Île de légende devenue scène de théâtre, le Bahreïn a, dès ses origines, mêlé réalité et fiction. D'un point de vue historique, d'aucuns s'accordent à y situer la civilisation de Dilmun, déjà mentionnée dans sa flamboyance plus de vingt siècles avant notre ère… et pourtant complètement oubliée jusqu'à ce que les épigraphistes parviennent à déchiffrer l'écriture cunéiforme au XIXe siècle. La tradition orale fut assurément un relais plus efficace. Ainsi, le mythe sumérien Enki et Ninhursag, respectivement maître de l'eau et déesse de la terre, raconte comment leur amour féconda avec ferveur ce territoire jusque-là stérile. Le Bahreïn y gagna une réputation de pays fertile qui n'est pas complètement usurpée. En effet, grâce à une particularité remarquable, l'eau douce y coule généreusement, ce qui lui vaut d'ailleurs son nom (en arabe) de « deux mers », une intérieure et l'autre, salée, qui l'entoure. Enûma Elish, l'histoire de la Création dans la mythologie mésopotamienne et l'un des plus anciens textes qui nous soit parvenu, confirme ce délicieux tableau. L'île y est décrite comme une terre d'abondance aux faux airs de Jardin d'Éden où, selon L'Épopée de Gilgamesh, s'est installé le seul survivant au Déluge, Atrahasis, qui est appelé Noé sous d'autres latitudes.
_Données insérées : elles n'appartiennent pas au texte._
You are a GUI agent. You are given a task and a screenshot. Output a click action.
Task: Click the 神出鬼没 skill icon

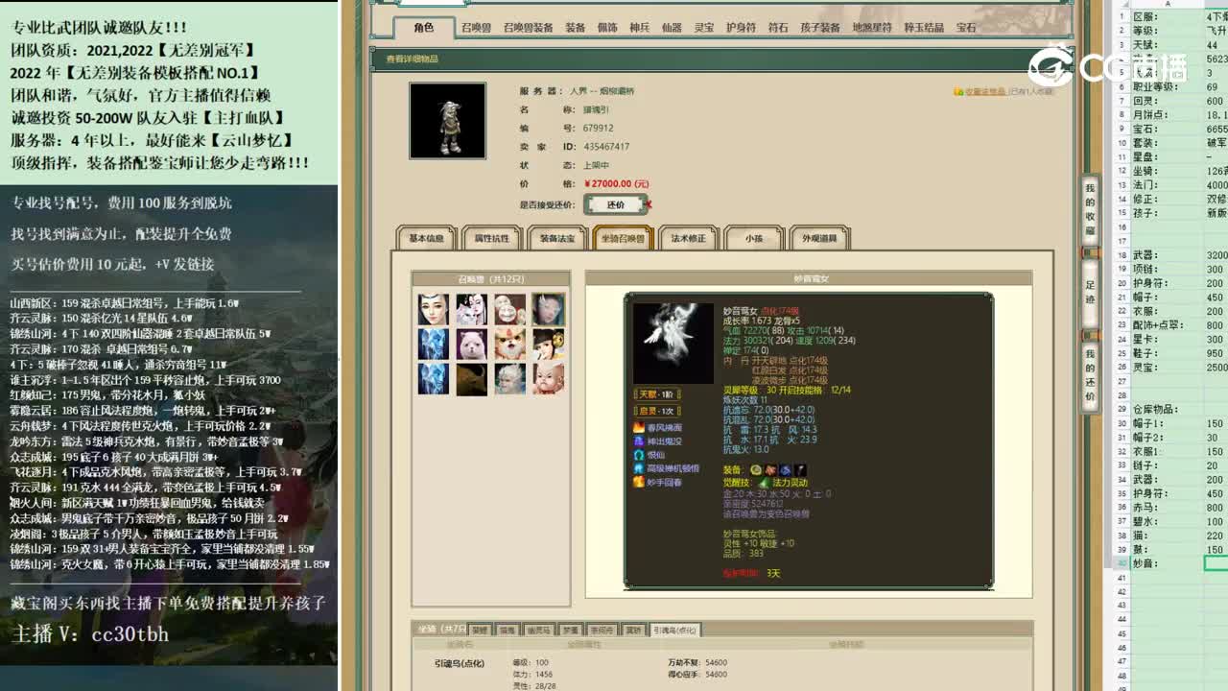pyautogui.click(x=639, y=441)
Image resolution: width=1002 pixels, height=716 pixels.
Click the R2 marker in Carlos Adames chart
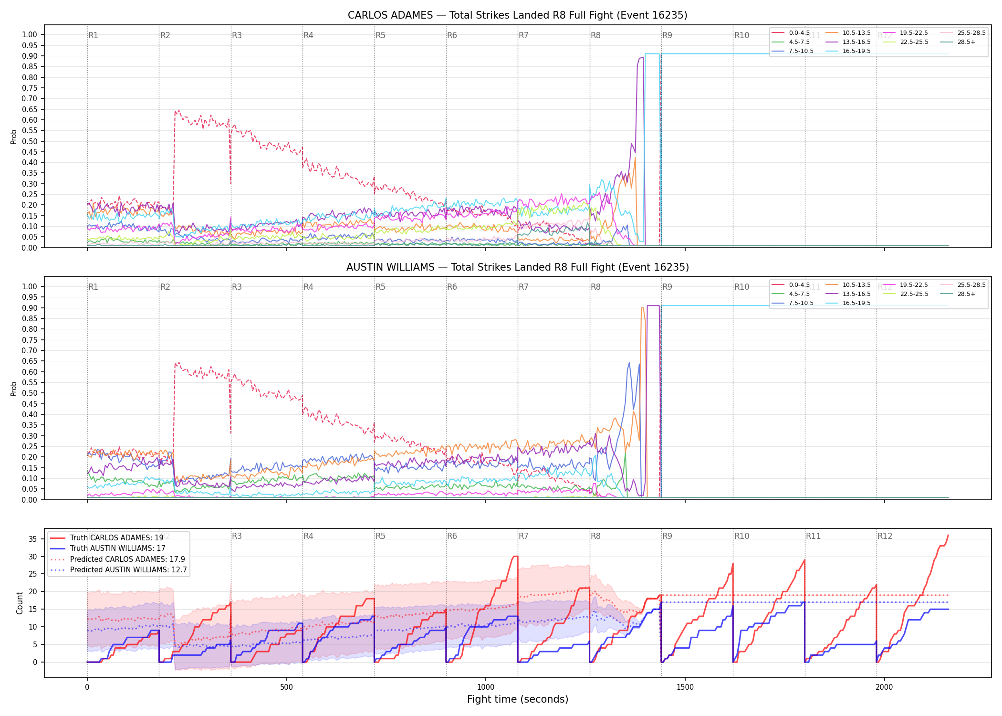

Outre ses ressources naturelles, Dilmun jouit d'une position géographique appréciable qui le place sur la route des marchands et en fait une véritable plaque tournante des échanges internationaux. À l'Antiquité, l'île tombe aux mains des Grecs et devient Tylos, c'est sous ce nom qu'elle figure dans les chroniques historiques de Théophraste (372-288 av. J.-C.), Strabon (63 av. J.-C.-23) ou Pline (23-79). D'autres se succèderont, les Ottomans, les Portugais, les Perses, les Britanniques, la dynastie Al Khalifa… À l'image de la terre qui garde trace de ces différentes périodes, comme autant de strates et de vestiges qui font la joie des archéologues, la langue se fait elle aussi gardienne de la mémoire. Dans un pays toujours cosmopolite, l'anglais, ancienne langue coloniale, est forcément utilisé. L'arabe standard moderne est quant à lui la langue officielle, même si en réalité de nombreux dialectes sont pratiqués dans les rues, notamment le bahrani largement influencé par des idiomes aussi anciens que l'araméen.

Le théâtre

Dans ce pays où les peuples convergent et où les langues se mélangent, il était logique que l'oralité s'épanouisse dans ses plus belles affirmations, la poésie et surtout le théâtre. Il se dit que la tradition remonte au temps de Dilmun, où les rites de la religion polythéiste alors en vigueur incitaient à déclamer sur scène. Plus réservé, l'Islam, instauré en 628, mit fin à ces pratiques, bien que certaines occasions telles que l'Achoura – commémoration de la séparation de la Mer Rouge par Moïse célébrée le 10 du mouharram, premier mois du calendrier musulman – se prêtaient à des représentations publiques. Ce genre particulier, dramatique parce qu'il évoque la lutte entre le bien et le mal, religieux parce qu'il raconte le martyre du Prophète et de ses compagnons, est appelé ta'zieh. Il remonte au Xe siècle tout comme le maqâma qui, dans un tout autre registre, campe un personnage espiègle et ses multiples péripéties. Ces différentes formes théâtrales ne sont pas très éloignées de la poésie, le texte prend le pas sur la mise en scène et la rhétorique se mesure à la qualité des rimes aussi bien qu'à l'alternance des vers. Plus visuel, le théâtre d'ombres se répandit si rapidement à travers le monde qu'il est difficile de savoir comment il se popularisa au Bahreïn, peut-être grâce à la Syrie où il est désormais inscrit au patrimoine immatériel de l'UNESCO… De source plus sûre, les pièces européennes se firent à leur tour connaître sur l'archipel, et plus largement dans le monde arabe, suite à l'expédition qu'entreprit en 1798 Bonaparte en Égypte.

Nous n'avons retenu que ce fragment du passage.